◆ Problem description: Write the next part of the Tri-Met transit security passage below, picking up right after its last sentence.

◆ Extracted text:
○ ○ ○ ○
Such changes highlight
another big difference between Tri-Met and its larger, older counterparts. Those urban areas must retrofit a lot of older vehicles and infrastructure, an unwieldy, pricey business. Tri-Met, covering about 600 square miles of a still-growing area, is adding routes and rail lines as you read this. It still must retrofit to a degree but can take on changing security needs more easily as it builds stations, lays rail, and orders new vehicles.
Upgrading people skills works similarly. A tiny transit system can't easily accommodate sophisticated, constantly changing training; a huge system faces logistical nightmares when rotating employees through programs or getting a diverse public to think in new ways about security. Tri-Met's been able to ramp up personnel training and launch public-awareness campaigns without visibly sacrificing other initiatives.
For Tri-Met, the new era of security means three things: more cameras, more patrols, and more of the aforementioned education. Some 200 close-circuit cameras are trained on the action around well-lit stations, and a majority of the system's buses and rail cars also have them.
The mere presence of cameras (and signs alerting riders that they exist) is a big deterrent to the usual bads: vandalism and bugging of other riders. Word has gotten around that the transit agency hands its tapes of red-handed perps to the district attorney assigned to Tri-Met cases.
Transit-security experts believe the likelihood of being caught on film deters more serious threats, as well. The feds spend money on this at the local level because eliminating "soft targets" - security jargon meaning just what it sounds like – means it will be that much easier to track bad guys of interest throughout the country.
With Homeland Security's needs in ascendancy, quality of this closed-circuit technology has improved greatly. Debate all you want to about the Real ID issue; meanwhile, the camera on your bus is capturing a clearer photo of your face than it did last year. No loud worries have been voiced about civil liberties around this transit security; but stay tuned for the day when more smart card/GPS technology comes to town.
○ ○ ○ ○
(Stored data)
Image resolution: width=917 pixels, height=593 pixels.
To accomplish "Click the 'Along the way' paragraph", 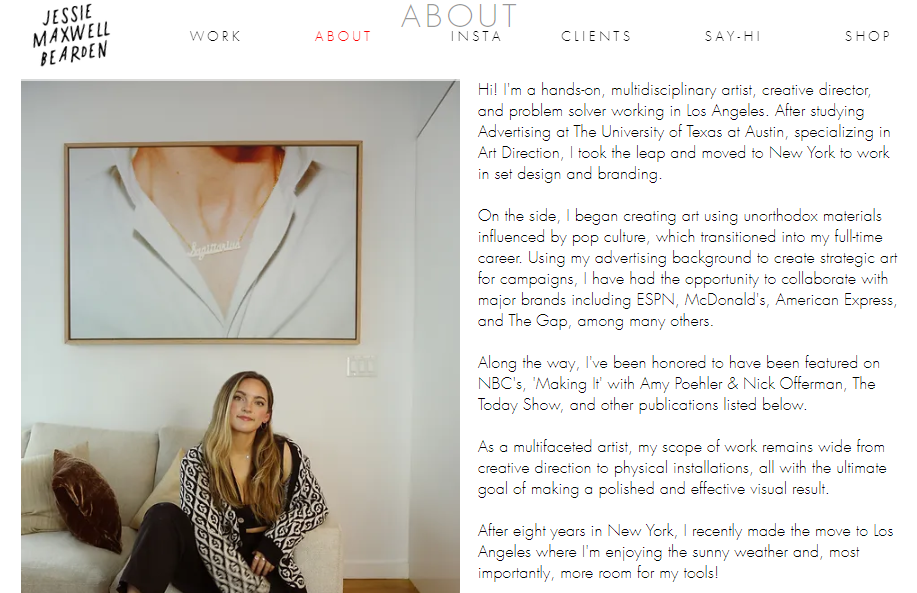I will pos(678,384).
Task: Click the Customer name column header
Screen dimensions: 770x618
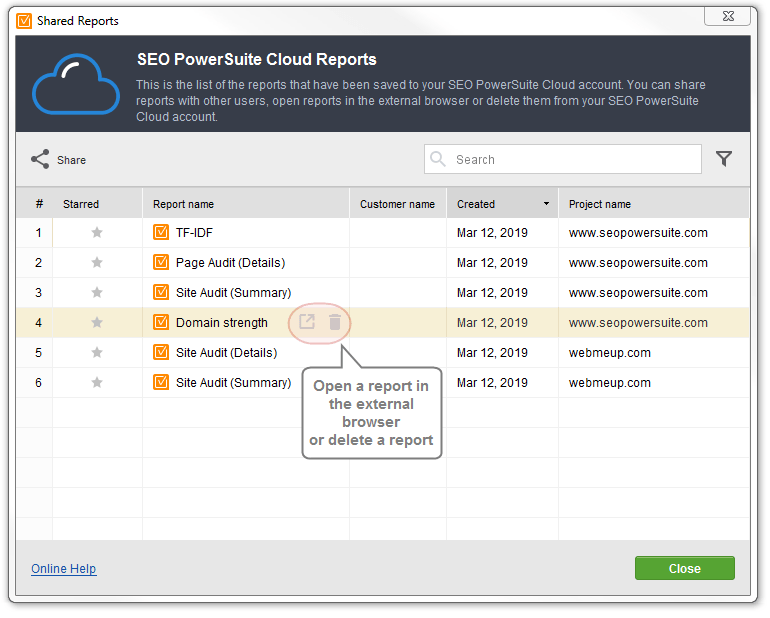Action: 399,204
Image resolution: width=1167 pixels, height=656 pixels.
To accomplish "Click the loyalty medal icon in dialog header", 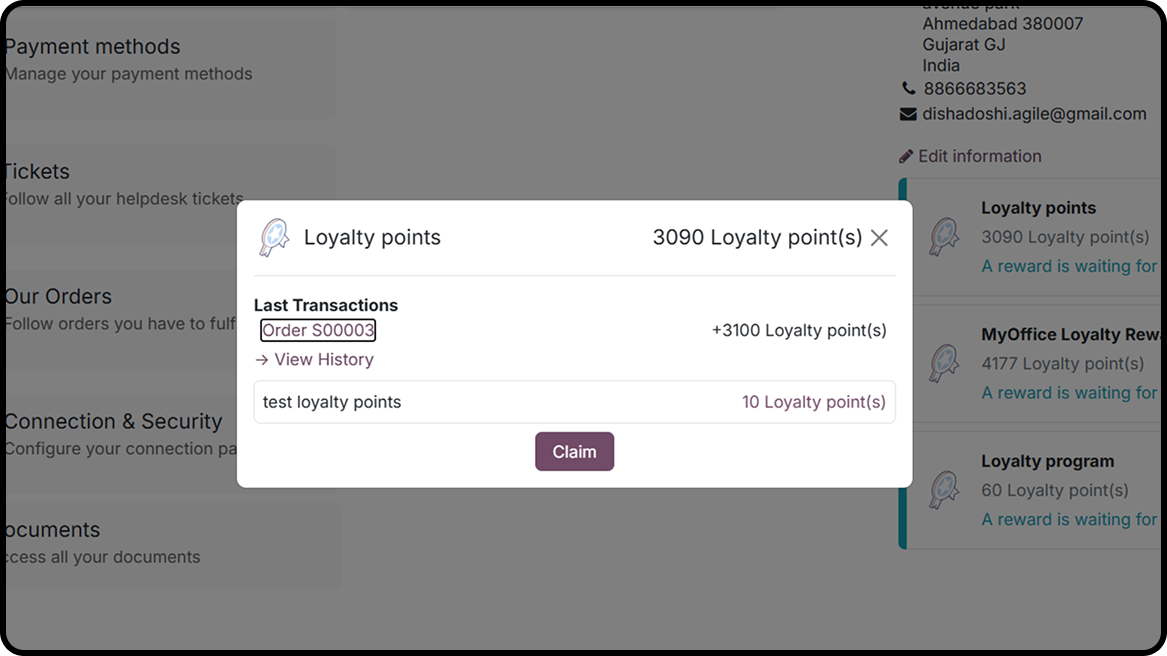I will pyautogui.click(x=274, y=238).
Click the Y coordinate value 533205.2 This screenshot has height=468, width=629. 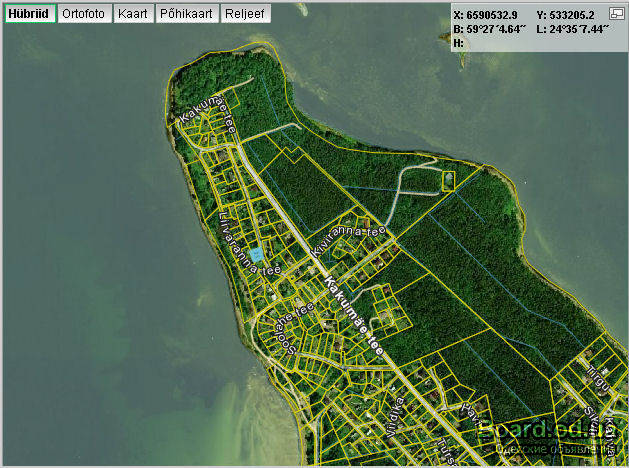pyautogui.click(x=571, y=16)
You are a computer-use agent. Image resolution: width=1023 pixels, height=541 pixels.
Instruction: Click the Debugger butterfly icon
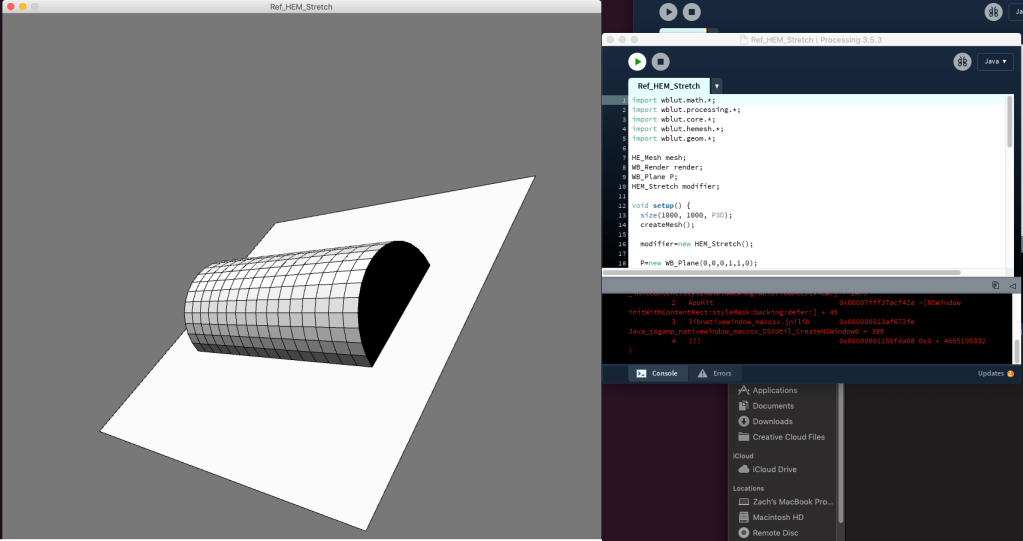(x=962, y=62)
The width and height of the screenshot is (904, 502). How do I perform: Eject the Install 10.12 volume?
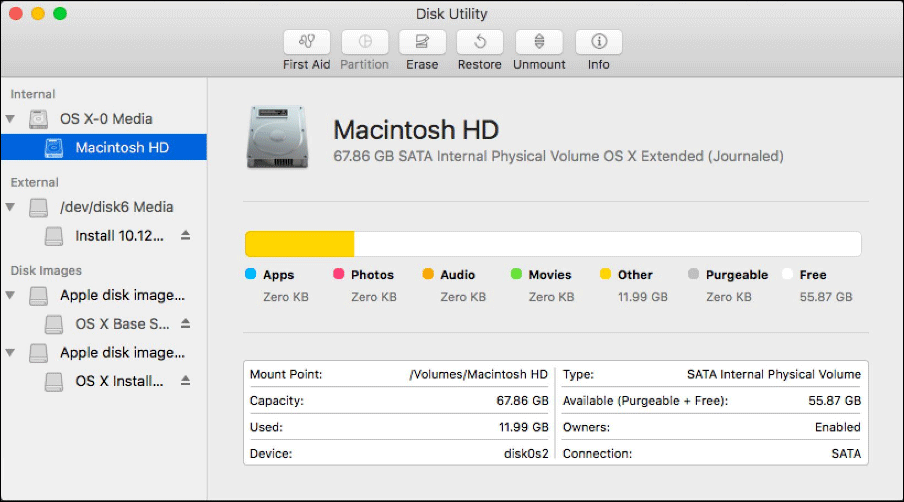185,236

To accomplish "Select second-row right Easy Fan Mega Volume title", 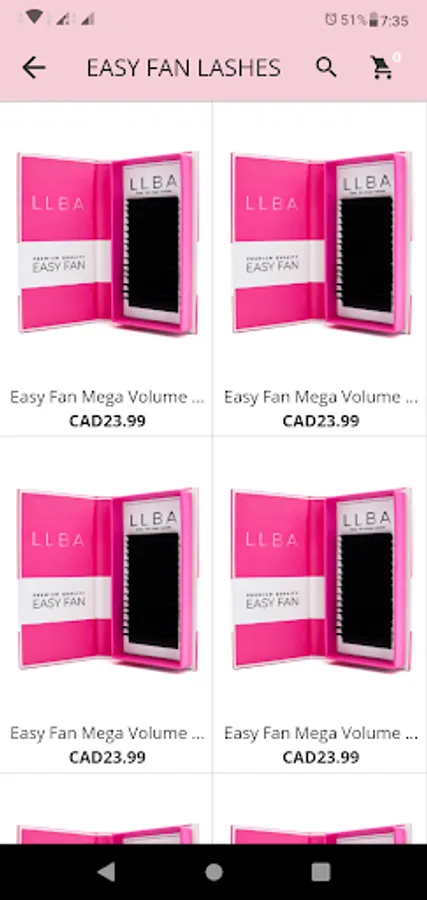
○ ○ ○ ○
◆ Response to this exercise:
There's an unexpected side benefit
of these cameras. Used to be if you were riding a Tri-Met bus and it rear-ended a car, you could grab your neck and holler for dollars with a reasonable expectation of a payday. Tri-Met's bean counters estimate that they now save enough money on these bogus claims to pay for all the cameras. (These security measures, however, have yet to find a way to prevent other riders from taping your faked howls with camera phones and slapping it on YouTube.)
Two other tools used more now by Tri-Met are explosive-sniffing dogs and a practice called Train Order Maintenance Sweeps, or TOMS. (Gotta have acronyms if you want government grant money.) If there is better public-relations value for the buck than Tri-Met's three K-9 units (or, as a seatmate on the No. 4 bus put it, "a 12-paw corps") it hasn't shown up here yet. And no, they aren't trained to find that pot in your backpack, so calm down.
The TOMS model is imported from the New York City Transit Authority. It deploys uniformed transit police on "missions," making quick sweeps of stations and cars. "One of the things they focus on is being seen by as many people as possible, often at rush hour and in heavily trafficked areas," explained Garling.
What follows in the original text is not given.